Stunden schienen verflossen, seit Tom verschwunden war. Gewiß hatte er irgendwo das Bewußtsein verloren, war am Ende gar tot, vielleicht war ihm das Herz gebrochen vor Schreck und Aufregung. In seiner Angst rückte Huck dem Gäßchen näher und näher, den Kopf voll schrecklicher Befürchtungen und jeden Augenblick auf eine Katastrophe gefaßt, die ihm den Atem vollends benehmen würde.

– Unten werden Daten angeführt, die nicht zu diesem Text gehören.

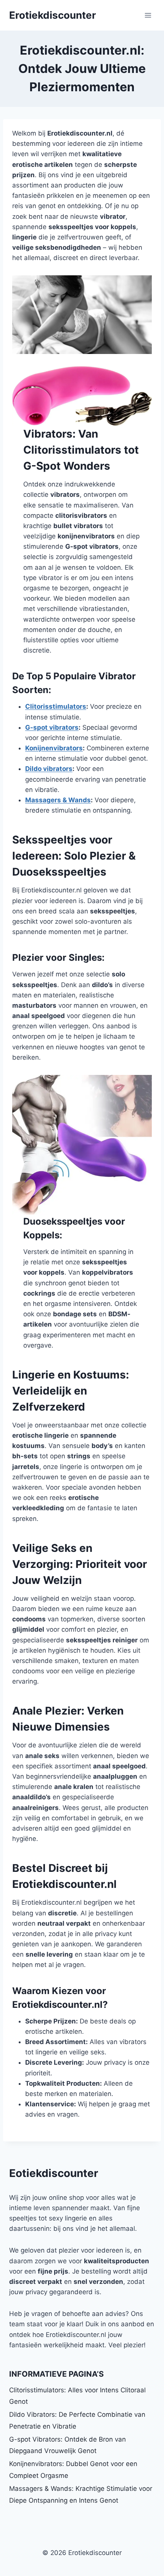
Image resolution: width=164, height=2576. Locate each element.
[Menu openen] (148, 15)
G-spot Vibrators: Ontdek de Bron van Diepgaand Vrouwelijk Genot (67, 2445)
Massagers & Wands (58, 800)
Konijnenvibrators (54, 748)
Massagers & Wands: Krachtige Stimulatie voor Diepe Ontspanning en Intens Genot (80, 2494)
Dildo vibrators (48, 768)
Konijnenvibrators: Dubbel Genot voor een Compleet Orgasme (73, 2469)
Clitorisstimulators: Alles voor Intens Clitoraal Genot (77, 2396)
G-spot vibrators (52, 727)
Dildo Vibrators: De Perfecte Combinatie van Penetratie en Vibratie (77, 2420)
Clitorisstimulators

Viel Atem zum Wegnehmen blieb nicht übrig; er war kaum imstande, denselben fingerhutvollweise einzuziehen, und sein Herz mußte bei dem Tempo, in dem es schlug, baldigst ganz den Dienst versagen. Plötzlich blitzte ein Lichtstrahl auf, und Tom schoß keuchend an ihm vorüber.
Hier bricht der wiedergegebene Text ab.